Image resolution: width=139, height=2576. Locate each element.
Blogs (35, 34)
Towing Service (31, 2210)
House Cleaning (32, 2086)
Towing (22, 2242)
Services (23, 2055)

- - - - -

EXERCISE DIRECTIONS:
Transcribe all of the data exactly, leaving no line out.

EXERCISE RESULT:
Image resolution: width=139, height=2576. Locate each element.
Blogs (35, 34)
Towing Service (31, 2210)
House Cleaning (32, 2086)
Towing (22, 2242)
Services (23, 2055)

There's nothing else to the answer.